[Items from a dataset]

++++++++

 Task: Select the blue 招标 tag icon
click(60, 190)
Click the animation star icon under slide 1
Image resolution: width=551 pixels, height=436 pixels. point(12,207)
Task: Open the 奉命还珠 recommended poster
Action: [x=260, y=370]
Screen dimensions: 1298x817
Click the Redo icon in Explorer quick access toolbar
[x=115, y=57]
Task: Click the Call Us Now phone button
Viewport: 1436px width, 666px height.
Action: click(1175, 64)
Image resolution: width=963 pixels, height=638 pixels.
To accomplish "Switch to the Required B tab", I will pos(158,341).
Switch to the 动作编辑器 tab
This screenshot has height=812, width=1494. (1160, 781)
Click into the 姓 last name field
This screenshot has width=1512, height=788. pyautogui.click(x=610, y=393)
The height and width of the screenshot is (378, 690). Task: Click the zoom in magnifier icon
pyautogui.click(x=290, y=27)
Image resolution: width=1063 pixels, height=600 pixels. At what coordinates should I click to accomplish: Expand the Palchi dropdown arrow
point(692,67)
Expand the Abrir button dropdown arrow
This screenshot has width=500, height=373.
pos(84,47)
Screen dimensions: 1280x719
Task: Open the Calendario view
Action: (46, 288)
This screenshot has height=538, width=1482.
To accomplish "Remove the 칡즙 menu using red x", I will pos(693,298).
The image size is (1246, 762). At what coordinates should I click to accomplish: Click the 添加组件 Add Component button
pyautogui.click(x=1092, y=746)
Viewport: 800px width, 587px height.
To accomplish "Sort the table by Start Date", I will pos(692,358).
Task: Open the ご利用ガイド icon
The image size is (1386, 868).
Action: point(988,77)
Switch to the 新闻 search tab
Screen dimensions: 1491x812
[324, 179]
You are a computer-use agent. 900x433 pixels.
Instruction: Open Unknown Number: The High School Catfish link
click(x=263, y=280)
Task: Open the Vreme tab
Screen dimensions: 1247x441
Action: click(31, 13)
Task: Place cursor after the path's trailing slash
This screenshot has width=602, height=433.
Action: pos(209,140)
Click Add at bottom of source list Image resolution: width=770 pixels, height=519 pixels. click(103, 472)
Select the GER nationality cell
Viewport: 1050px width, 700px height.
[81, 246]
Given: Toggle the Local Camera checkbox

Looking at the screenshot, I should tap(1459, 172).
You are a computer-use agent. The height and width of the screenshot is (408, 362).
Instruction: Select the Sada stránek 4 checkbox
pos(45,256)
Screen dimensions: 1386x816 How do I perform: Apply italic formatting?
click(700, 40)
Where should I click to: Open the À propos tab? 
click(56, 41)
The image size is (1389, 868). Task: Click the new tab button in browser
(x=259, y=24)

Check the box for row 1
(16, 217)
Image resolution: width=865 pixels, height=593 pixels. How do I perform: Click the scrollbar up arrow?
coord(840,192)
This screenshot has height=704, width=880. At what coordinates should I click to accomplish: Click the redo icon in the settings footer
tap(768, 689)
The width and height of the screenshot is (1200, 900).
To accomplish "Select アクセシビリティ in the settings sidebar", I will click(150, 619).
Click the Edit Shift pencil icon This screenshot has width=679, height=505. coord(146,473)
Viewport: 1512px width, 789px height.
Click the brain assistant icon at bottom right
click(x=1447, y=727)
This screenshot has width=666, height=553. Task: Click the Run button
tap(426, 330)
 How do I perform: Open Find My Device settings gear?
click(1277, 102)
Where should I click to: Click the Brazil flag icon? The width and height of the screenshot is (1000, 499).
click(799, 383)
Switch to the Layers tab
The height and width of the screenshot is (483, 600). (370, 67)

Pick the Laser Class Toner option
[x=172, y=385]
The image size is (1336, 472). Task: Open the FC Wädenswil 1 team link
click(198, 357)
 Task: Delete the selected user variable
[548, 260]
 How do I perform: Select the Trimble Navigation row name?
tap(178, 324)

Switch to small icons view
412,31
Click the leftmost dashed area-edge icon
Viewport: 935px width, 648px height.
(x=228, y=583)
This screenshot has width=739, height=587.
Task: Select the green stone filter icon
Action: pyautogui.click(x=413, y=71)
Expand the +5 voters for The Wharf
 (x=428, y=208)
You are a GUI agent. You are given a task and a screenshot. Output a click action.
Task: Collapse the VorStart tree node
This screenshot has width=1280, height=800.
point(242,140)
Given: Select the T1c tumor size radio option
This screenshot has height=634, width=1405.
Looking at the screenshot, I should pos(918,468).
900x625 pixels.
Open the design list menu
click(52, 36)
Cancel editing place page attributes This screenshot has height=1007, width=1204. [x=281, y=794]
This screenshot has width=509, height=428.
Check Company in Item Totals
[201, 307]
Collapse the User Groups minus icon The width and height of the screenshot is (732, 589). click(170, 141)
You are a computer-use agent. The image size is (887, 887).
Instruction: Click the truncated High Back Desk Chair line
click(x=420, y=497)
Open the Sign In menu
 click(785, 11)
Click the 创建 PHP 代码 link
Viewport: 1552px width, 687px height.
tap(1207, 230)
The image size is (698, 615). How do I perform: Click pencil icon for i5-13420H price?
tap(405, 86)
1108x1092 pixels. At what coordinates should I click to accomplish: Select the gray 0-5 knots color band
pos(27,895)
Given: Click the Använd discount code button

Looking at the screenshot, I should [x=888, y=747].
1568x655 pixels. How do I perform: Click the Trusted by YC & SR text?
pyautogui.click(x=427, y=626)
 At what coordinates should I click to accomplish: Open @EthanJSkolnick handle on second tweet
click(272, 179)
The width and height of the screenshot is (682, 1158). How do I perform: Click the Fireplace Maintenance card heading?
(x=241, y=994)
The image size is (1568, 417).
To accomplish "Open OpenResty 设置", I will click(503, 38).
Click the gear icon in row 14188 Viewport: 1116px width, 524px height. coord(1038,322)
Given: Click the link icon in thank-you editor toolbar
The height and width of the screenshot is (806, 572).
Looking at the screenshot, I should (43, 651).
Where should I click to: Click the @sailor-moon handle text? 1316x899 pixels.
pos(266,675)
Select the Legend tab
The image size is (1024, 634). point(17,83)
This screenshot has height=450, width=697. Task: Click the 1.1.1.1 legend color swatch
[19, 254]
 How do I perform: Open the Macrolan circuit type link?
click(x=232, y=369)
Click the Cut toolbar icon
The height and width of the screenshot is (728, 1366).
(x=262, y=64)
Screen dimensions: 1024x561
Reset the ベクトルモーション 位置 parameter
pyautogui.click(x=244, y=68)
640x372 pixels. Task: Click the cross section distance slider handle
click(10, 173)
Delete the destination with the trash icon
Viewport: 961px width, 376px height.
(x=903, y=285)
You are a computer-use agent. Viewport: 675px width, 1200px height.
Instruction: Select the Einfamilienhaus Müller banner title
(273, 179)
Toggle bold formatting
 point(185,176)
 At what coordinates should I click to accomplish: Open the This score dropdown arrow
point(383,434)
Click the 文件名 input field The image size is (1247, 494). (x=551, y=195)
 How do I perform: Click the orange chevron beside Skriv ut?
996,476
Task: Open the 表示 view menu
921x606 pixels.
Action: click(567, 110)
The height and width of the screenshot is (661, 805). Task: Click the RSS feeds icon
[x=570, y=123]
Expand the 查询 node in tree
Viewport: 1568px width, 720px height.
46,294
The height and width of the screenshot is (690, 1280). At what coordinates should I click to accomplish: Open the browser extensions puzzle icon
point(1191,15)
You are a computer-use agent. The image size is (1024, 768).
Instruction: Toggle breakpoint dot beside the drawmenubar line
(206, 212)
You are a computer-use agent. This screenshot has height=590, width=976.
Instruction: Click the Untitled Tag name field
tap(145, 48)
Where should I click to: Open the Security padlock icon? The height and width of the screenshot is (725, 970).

++++++++

What you need to do:
Search the entries above for "agent". Return every line that has it.

Response area:
You are a computer-use agent. 900x433 pixels.
You are a computer-use agent. The height and width of the screenshot is (408, 362).
You are a GUI agent. You are given a task and a screenshot. Output a click action.
You are a computer-use agent. The image size is (887, 887).
You are a computer-use agent. Viewport: 675px width, 1200px height.
You are a computer-use agent. The image size is (1024, 768).
You are a computer-use agent. This screenshot has height=590, width=976.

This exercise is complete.